About 1/3 of the time, my flash pictures with either the
Vivitar or Nikon Speedlight are quite good. Another 1/3 are
underexposed by maybe 2 f/stops but are easily fixable in my
favorite editor, Jasc's Paint Shop Pro 9. The remainder are
4-6 f/stops under and look like the proverbial black cat in
a coal bin.
Virtually all camera set-up functions are factory-standard,
so there is little chance I have messed up the operation of
the camera's auto exposure electronics or any other
pertinent parameter. You can see some of this in the EXIF
data of my attached example pictures. If you would like me
to list key components of my set-up, please advise which
ones you want to verify.
I requested help from Nikon's Tech Support. After asking the
obligatory newbie questions, they basically have said
"that's the way it works". Of course, they won't even talk
about my Vivitar because I wouldn't pop the $280 for a Nikon
external flash.
I've also sent about 20 example images straight from the
camera to support@nikontech.com. Again, I got stonewalled on
the Vivitar and lots of dumb questions. It is not nearly
resolved yet, and I haven't heard from Nikon since my last
E-mail to them last Friday night.
As to the Vivitar, their only recommendation was to shoot in
full manual mode using the 92 guide number.
The other suggestion was the vary the Speedlight control
called Variable Power. You will see from the pictues I've
posted to a binary group that I've tried the max VP value
with contiuing poor results.
My previous digital, a FujiFilm 4900 from early 2001,
manages pretty well in museum environments even though I
only used its built-in pop-up flash unit. Ditto for my
wife's little $150 Kodak 6330. Neither produce "good"
results, but exposures are OK and very consistant.

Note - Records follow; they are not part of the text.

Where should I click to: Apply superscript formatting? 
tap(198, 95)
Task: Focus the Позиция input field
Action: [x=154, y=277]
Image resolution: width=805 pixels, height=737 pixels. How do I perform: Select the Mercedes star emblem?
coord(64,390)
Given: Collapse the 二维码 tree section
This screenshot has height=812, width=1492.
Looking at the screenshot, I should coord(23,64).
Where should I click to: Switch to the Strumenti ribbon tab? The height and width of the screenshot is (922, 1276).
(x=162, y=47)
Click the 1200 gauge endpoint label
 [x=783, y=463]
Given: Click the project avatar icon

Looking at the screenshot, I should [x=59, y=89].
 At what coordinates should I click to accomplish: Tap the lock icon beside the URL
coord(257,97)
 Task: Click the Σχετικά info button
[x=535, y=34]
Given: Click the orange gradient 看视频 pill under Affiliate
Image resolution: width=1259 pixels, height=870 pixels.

The "bad" images I take with either the Nikon Speedlight or
the Vivitar are underexposed by 4-6 or more f/stops. They
*can* be fixed in PSP 9, but with much higher edit times
than well-exposed images, plus, digital noise is problematic
from the increased amplification of the 5700's electronics
trying to retain detail in the image. The noise is often
impossible to correct without destroying the sharpness and
detail of my car pictures.
Here is what I've done so far to relieve my problem:
Read the 5700 manual thoroughly, several times. Read the
Vivitar external flash manual thoroughly, several times.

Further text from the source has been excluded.